Di Ujung Negeri
Limalio berdiri di tepi pantai, matanya yang gelap menatap lautan yang membentang luas. Di kejauhan, sebuah kapal nelayan kecil bergoyang pelan, seakan melambai padanya. Hari ini adalah hari kemerdekaan Indonesia, namun bagi Limalio, kata "merdeka" hanyalah sebatas berita yang ia dengar dari desa tetangga atau dari siaran radio tua di rumahnya yang kadang-kadang menangkap sinyal. Di sini, di ujung negeri, kemerdekaan itu seperti bayang-bayang yang jauh dari jangkauan.

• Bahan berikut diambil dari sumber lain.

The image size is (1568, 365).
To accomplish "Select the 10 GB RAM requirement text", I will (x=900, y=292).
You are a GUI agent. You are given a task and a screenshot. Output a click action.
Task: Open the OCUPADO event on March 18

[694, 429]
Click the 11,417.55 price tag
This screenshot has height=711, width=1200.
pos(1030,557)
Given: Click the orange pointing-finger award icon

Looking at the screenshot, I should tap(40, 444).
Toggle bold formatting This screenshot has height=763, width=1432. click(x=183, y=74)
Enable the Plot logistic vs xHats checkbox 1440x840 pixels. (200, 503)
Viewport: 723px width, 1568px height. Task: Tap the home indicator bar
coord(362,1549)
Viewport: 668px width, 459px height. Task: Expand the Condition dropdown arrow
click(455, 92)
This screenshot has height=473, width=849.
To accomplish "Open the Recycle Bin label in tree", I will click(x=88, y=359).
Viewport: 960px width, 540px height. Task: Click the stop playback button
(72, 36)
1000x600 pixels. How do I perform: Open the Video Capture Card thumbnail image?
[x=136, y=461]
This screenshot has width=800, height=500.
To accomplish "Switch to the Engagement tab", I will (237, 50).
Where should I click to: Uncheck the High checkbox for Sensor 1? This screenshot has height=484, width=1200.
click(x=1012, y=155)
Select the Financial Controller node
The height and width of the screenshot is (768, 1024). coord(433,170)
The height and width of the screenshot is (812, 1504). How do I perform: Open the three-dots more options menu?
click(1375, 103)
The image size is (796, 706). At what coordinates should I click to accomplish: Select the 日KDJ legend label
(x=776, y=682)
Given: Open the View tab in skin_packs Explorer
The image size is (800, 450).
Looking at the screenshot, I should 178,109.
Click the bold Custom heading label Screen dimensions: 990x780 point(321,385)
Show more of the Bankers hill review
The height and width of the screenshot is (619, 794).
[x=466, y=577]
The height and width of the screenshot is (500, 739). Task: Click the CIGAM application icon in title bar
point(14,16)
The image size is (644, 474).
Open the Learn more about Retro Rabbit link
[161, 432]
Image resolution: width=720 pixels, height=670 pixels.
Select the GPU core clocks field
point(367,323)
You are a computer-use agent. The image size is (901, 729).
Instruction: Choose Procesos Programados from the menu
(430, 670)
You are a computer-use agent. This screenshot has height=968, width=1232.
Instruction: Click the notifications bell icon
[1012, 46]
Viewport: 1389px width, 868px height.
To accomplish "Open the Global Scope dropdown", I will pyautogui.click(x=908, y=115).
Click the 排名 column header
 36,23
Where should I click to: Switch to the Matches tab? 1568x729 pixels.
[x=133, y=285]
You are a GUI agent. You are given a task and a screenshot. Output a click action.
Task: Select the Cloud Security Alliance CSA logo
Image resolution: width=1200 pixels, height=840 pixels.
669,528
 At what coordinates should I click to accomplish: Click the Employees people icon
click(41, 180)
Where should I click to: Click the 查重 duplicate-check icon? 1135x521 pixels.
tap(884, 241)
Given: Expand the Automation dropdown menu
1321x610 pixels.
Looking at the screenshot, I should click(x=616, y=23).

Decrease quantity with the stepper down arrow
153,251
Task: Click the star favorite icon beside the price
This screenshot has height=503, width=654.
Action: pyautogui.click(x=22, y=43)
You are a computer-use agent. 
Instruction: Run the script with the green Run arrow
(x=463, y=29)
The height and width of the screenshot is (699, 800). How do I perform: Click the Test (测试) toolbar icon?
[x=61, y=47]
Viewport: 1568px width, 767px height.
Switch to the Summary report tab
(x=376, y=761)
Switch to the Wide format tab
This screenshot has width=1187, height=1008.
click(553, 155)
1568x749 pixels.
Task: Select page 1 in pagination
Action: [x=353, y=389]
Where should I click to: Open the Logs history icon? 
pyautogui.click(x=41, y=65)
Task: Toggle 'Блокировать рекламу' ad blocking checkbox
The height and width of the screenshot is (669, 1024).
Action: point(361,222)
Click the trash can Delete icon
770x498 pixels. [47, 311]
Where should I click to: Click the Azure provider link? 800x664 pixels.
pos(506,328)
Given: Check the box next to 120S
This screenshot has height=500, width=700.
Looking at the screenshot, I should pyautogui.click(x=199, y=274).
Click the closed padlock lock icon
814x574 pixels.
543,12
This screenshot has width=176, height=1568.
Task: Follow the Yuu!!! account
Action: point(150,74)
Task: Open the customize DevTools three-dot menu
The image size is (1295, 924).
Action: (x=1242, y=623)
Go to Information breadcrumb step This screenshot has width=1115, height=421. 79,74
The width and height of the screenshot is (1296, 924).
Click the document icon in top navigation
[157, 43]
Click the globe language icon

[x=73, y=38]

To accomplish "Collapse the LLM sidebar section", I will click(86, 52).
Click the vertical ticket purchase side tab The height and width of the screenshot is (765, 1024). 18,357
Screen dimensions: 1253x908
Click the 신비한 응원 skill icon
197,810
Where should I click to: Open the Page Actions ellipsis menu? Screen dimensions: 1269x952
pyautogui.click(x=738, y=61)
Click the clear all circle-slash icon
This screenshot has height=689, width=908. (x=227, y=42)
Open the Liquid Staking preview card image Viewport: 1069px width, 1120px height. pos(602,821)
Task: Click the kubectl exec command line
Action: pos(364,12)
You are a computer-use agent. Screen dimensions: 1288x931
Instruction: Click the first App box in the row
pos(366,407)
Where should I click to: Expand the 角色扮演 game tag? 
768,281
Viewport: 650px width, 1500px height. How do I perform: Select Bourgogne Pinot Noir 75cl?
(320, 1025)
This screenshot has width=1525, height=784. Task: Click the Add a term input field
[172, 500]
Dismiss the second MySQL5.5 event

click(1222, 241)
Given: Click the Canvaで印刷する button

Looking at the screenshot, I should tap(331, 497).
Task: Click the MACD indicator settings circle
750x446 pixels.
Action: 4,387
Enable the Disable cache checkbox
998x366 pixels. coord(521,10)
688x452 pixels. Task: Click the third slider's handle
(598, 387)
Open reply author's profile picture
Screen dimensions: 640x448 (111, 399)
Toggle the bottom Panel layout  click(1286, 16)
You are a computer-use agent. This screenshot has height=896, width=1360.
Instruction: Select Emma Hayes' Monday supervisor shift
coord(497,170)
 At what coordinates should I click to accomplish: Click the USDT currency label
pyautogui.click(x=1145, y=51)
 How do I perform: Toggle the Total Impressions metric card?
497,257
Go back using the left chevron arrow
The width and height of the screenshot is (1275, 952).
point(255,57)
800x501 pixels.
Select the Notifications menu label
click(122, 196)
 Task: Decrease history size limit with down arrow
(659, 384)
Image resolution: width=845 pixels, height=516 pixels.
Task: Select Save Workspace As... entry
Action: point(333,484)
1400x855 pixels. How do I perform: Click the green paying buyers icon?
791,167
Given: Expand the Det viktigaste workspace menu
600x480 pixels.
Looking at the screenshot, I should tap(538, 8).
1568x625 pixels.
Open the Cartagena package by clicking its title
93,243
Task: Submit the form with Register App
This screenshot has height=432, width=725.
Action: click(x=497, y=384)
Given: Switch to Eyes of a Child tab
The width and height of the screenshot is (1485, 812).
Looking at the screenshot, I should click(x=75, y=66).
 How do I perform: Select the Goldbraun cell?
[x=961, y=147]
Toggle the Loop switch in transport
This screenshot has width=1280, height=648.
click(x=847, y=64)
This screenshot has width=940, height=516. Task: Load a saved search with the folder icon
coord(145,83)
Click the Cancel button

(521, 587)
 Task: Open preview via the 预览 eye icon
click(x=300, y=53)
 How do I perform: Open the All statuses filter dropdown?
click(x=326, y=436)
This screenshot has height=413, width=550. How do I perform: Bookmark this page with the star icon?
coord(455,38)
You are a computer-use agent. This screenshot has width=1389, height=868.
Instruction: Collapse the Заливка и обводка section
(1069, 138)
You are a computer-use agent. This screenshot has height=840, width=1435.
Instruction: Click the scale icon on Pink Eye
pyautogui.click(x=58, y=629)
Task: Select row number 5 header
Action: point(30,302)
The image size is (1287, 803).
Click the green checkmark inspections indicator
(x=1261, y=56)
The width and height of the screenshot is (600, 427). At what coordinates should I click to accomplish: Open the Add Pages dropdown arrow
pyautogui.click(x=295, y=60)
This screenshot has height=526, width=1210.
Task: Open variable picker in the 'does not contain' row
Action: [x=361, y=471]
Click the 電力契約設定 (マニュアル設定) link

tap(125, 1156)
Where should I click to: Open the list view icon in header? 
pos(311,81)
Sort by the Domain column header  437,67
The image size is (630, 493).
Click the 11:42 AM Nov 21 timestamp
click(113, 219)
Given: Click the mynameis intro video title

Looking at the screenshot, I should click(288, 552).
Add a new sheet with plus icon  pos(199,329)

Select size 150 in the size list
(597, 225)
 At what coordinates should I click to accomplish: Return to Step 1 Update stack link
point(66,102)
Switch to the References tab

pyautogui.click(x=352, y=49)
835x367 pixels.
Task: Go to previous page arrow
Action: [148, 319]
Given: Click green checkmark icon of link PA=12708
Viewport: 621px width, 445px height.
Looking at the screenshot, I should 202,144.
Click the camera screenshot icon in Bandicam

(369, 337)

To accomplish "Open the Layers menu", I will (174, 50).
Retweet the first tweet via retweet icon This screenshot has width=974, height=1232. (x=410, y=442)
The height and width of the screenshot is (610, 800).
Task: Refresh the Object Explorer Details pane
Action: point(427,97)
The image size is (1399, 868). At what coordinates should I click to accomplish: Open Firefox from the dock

Pagi tadi, Limalio mencoba menghubungkan ponselnya yang sudah usang ke internet menggunakan sinyal yang lemah. Ia ingin melihat bagaimana bangsa besar ini merayakan hari jadinya yang ke-79. Setelah berjuang dengan sinyal yang putus-nyambung, akhirnya ia berhasil membuka YouTube dan menemukan siaran langsung upacara bendera di ibu kota. Pemandangan itu begitu kontras dengan kehidupannya: jalan raya yang mulus, gedung-gedung tinggi yang megah, dan orang-orang yang mengenakan pakaian rapi berbaris dengan penuh hormat di depan bendera merah putih yang berkibar gagah.
Sebuah suara dari speaker kecil di ponselnya terdengar, lantunan lagu kebangsaan mengiringi pengibaran bendera. Limalio menatap layar itu dengan campuran perasaan bangga dan perih. Betapa megahnya bangsa ini, pikirnya. Tapi kenapa di sini, di perbatasan selatan yang jauh dari pusat kekuasaan, kehidupan begitu sulit?
Limalio menengadah, menatap langit yang cerah. Tidak ada awan yang menggantung, hanya biru yang luas. Namun, di balik keindahan alam yang membingkai hidupnya, ada kenyataan pahit yang selalu menghantuinya. Desa tempat tinggalnya hanya memiliki satu sekolah dasar yang kondisinya memprihatinkan. Sekolah itu sering kekurangan guru, dan buku pelajaran yang mereka punya adalah buku-buku lama yang sudah robek dan lusuh. Ketika Limalio lulus dari sekolah dasar, ia tidak punya pilihan selain membantu orang tuanya di ladang. Pendidikan menengah terasa seperti mimpi yang terlalu mahal untuk diwujudkan.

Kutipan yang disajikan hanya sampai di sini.